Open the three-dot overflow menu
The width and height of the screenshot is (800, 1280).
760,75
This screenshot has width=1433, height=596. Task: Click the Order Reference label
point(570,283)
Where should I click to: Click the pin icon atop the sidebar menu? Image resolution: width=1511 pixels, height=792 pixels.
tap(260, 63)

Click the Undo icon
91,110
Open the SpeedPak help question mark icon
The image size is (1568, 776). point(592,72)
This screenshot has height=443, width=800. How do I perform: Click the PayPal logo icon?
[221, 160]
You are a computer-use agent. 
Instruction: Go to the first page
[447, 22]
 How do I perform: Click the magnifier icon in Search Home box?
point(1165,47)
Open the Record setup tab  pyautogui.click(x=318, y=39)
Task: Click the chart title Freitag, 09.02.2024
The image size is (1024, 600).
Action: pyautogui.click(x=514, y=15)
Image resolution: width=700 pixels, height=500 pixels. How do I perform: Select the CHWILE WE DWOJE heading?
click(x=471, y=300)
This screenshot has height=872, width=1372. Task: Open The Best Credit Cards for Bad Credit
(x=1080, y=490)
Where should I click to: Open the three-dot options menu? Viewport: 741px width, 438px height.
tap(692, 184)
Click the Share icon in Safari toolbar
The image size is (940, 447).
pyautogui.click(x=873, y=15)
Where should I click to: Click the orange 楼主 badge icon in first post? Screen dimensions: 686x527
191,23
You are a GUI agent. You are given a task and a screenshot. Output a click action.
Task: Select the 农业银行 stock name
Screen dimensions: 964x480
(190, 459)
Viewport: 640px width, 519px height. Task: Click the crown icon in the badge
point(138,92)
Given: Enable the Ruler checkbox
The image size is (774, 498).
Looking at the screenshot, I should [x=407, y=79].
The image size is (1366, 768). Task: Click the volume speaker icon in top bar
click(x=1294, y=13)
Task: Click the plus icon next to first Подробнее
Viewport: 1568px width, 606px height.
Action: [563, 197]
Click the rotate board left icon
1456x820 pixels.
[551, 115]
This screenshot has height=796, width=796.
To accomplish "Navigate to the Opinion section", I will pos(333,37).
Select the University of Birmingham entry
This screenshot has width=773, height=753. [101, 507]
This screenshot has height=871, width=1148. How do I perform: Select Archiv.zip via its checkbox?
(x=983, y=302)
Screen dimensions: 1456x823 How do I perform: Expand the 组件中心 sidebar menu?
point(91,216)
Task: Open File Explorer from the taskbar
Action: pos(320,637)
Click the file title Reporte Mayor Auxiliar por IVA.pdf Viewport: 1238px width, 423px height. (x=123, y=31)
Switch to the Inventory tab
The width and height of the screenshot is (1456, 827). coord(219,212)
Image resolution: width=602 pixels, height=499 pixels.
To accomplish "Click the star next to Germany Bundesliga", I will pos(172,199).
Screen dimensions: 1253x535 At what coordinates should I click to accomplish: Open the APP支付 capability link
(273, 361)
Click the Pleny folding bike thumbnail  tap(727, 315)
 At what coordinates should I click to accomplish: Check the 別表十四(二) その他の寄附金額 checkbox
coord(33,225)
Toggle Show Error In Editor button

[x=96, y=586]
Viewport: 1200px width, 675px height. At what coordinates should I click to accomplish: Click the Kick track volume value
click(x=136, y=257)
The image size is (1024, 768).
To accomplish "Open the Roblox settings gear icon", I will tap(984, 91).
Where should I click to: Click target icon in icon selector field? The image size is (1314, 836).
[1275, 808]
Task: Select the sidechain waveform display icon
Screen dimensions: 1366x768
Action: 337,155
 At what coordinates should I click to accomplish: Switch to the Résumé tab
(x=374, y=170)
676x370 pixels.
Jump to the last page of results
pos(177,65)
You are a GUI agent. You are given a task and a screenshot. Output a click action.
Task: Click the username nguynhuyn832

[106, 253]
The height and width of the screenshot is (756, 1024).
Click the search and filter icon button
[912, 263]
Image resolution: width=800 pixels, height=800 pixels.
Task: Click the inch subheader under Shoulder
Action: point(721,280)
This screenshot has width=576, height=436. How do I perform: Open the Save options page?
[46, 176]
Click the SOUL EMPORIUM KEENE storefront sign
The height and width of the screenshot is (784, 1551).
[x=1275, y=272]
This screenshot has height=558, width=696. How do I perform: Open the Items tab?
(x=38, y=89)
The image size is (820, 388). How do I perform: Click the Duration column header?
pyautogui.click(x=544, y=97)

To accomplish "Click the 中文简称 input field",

(Directions):
Everything in the listing above should be restated exactly.

(Final answer):
Open the three-dot overflow menu
The width and height of the screenshot is (800, 1280).
760,75
This screenshot has width=1433, height=596. Task: Click the Order Reference label
point(570,283)
Where should I click to: Click the pin icon atop the sidebar menu? Image resolution: width=1511 pixels, height=792 pixels.
tap(260, 63)

Click the Undo icon
91,110
Open the SpeedPak help question mark icon
The image size is (1568, 776). point(592,72)
This screenshot has height=443, width=800. How do I perform: Click the PayPal logo icon?
[221, 160]
You are a computer-use agent. 
Instruction: Go to the first page
[447, 22]
 How do I perform: Click the magnifier icon in Search Home box?
point(1165,47)
Open the Record setup tab  pyautogui.click(x=318, y=39)
Task: Click the chart title Freitag, 09.02.2024
The image size is (1024, 600).
Action: pyautogui.click(x=514, y=15)
Image resolution: width=700 pixels, height=500 pixels. How do I perform: Select the CHWILE WE DWOJE heading?
click(x=471, y=300)
This screenshot has height=872, width=1372. Task: Open The Best Credit Cards for Bad Credit
(x=1080, y=490)
Where should I click to: Open the three-dot options menu? Viewport: 741px width, 438px height.
tap(692, 184)
Click the Share icon in Safari toolbar
The image size is (940, 447).
pyautogui.click(x=873, y=15)
Where should I click to: Click the orange 楼主 badge icon in first post? Screen dimensions: 686x527
191,23
You are a GUI agent. You are given a task and a screenshot. Output a click action.
Task: Select the 农业银行 stock name
Screen dimensions: 964x480
(190, 459)
Viewport: 640px width, 519px height. Task: Click the crown icon in the badge
point(138,92)
Given: Enable the Ruler checkbox
The image size is (774, 498).
Looking at the screenshot, I should [x=407, y=79].
The image size is (1366, 768). Task: Click the volume speaker icon in top bar
click(x=1294, y=13)
Task: Click the plus icon next to first Подробнее
Viewport: 1568px width, 606px height.
Action: [563, 197]
Click the rotate board left icon
1456x820 pixels.
[551, 115]
This screenshot has height=796, width=796.
To accomplish "Navigate to the Opinion section", I will pos(333,37).
Select the University of Birmingham entry
This screenshot has width=773, height=753. [101, 507]
This screenshot has height=871, width=1148. How do I perform: Select Archiv.zip via its checkbox?
(x=983, y=302)
Screen dimensions: 1456x823 How do I perform: Expand the 组件中心 sidebar menu?
point(91,216)
Task: Open File Explorer from the taskbar
Action: pos(320,637)
Click the file title Reporte Mayor Auxiliar por IVA.pdf Viewport: 1238px width, 423px height. (x=123, y=31)
Switch to the Inventory tab
The width and height of the screenshot is (1456, 827). coord(219,212)
Image resolution: width=602 pixels, height=499 pixels.
To accomplish "Click the star next to Germany Bundesliga", I will pos(172,199).
Screen dimensions: 1253x535 At what coordinates should I click to accomplish: Open the APP支付 capability link
(273, 361)
Click the Pleny folding bike thumbnail  tap(727, 315)
 At what coordinates should I click to accomplish: Check the 別表十四(二) その他の寄附金額 checkbox
coord(33,225)
Toggle Show Error In Editor button

[x=96, y=586]
Viewport: 1200px width, 675px height. At what coordinates should I click to accomplish: Click the Kick track volume value
click(x=136, y=257)
The image size is (1024, 768).
To accomplish "Open the Roblox settings gear icon", I will tap(984, 91).
Where should I click to: Click target icon in icon selector field? The image size is (1314, 836).
[1275, 808]
Task: Select the sidechain waveform display icon
Screen dimensions: 1366x768
Action: 337,155
 At what coordinates should I click to accomplish: Switch to the Résumé tab
(x=374, y=170)
676x370 pixels.
Jump to the last page of results
pos(177,65)
You are a GUI agent. You are given a task and a screenshot. Output a click action.
Task: Click the username nguynhuyn832

[106, 253]
The height and width of the screenshot is (756, 1024).
Click the search and filter icon button
[912, 263]
Image resolution: width=800 pixels, height=800 pixels.
Task: Click the inch subheader under Shoulder
Action: point(721,280)
This screenshot has width=576, height=436. How do I perform: Open the Save options page?
[46, 176]
Click the SOUL EMPORIUM KEENE storefront sign
The height and width of the screenshot is (784, 1551).
[x=1275, y=272]
This screenshot has height=558, width=696. How do I perform: Open the Items tab?
(x=38, y=89)
The image size is (820, 388). How do I perform: Click the Duration column header?
pyautogui.click(x=544, y=97)

To accomplish "Click the 中文简称 input field",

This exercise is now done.